Als Student der Moskauer Staatlichen Universität habe ich zufällig angefangen, Spanisch zu lernen. Im Laufe der Zeit entwickelte sich daraus eine Leidenschaft, die sich auf das gesamte gelb-rote Königreich und Lateinamerika auszeichnete - Geschichte, Literatur, Malerei, Film, Musik. Ich wurde ein echter Fan. Ich bin oft nach Spanien gereist, also war der erste Gedanke: "Alles, ich ziehe nach Madrid oder nach Sevilla." Bei der kritischen Beurteilung ihrer finanziellen Möglichkeiten und Perspektiven für den jahrelangen Kampf um Dokumente mit Tränen in den Augen musste dieser Plan jedoch aufgegeben werden.

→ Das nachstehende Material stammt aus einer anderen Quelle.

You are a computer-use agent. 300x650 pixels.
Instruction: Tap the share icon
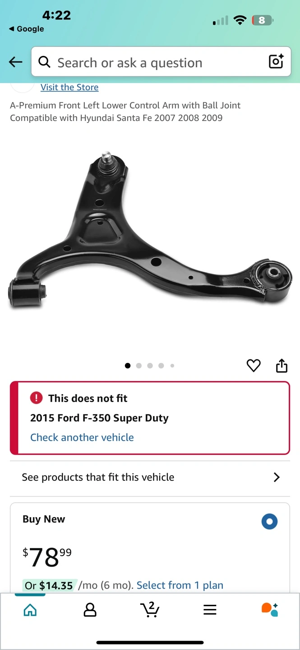[282, 365]
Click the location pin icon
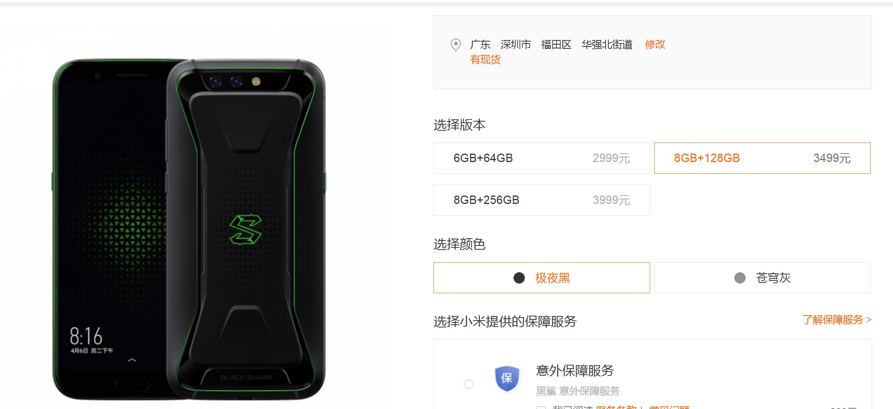This screenshot has height=409, width=893. (x=455, y=45)
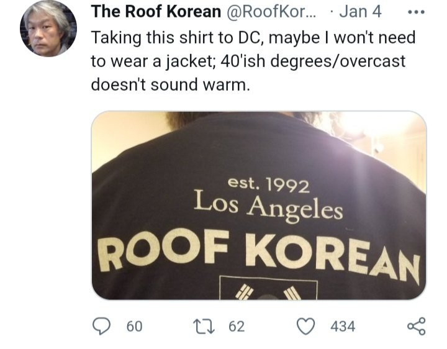447x349 pixels.
Task: Open the reply comment icon
Action: 101,326
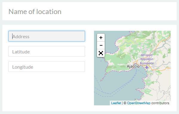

Dank der Arbeit in den Nachrichten skizzierte ich allgemein, was in jedem der Länder Lateinamerikas auf mich wartete. Und ich habe mich für das sicherste, europäischste und klimafreundlichste entschieden - ich war nicht bereit für tropische Hitze und exotische Insekten. Sie war Argentinien. Wie in den meisten Ländern der Region ist für die Russen in den ersten sechs Monaten kein Visum erforderlich. Mit den Einnahmen wurde das Problem zumindest zum ersten Mal gelöst: Die Remote-Arbeit für ein kleines Moskauer Magazin, das über Architektur und Design schrieb, kam sehr gut an. Während ich das Ticket kaufte, suchte ich in Buenos Aires über das Internet ein Zimmer und fand alle Details des argentinischen Alltags heraus, es war überhaupt nicht beängstigend. Die Angst überholte mich etwa drei Wochen vor der Abreise. Und als Beruhigungsmittel und Wohltat für den lokalen Slang habe ich fast die gesamte Lieblingsserie der Kindheit in der Kindheit überarbeitet - „The Wild Angel“ mit Natalia Oreiro in der Titelrolle.

Buenos aires

Während das Flugzeug landete, schaute ich mit Interesse in die Bullaugenlichter von Buenos Aires, die ich nur aus den Romanen von Julio Cortasar kannte, mehrere Filme und Geschichten über bekannte, in Italien lebende Argentinier. In Moskau war es Spätherbst und der erste Schnee, und hier begrüßte mich die Nacht mit einem warmen Frühlingsregen. Als ich am Morgen das Stadtzentrum erreichte, um den Obelisken herumging und Jacaranda in einem lila Blumennebel sah, wurde mir klar, dass es Liebe auf den ersten Blick war und ich ohne diese Stadt niemals mehr leben könnte.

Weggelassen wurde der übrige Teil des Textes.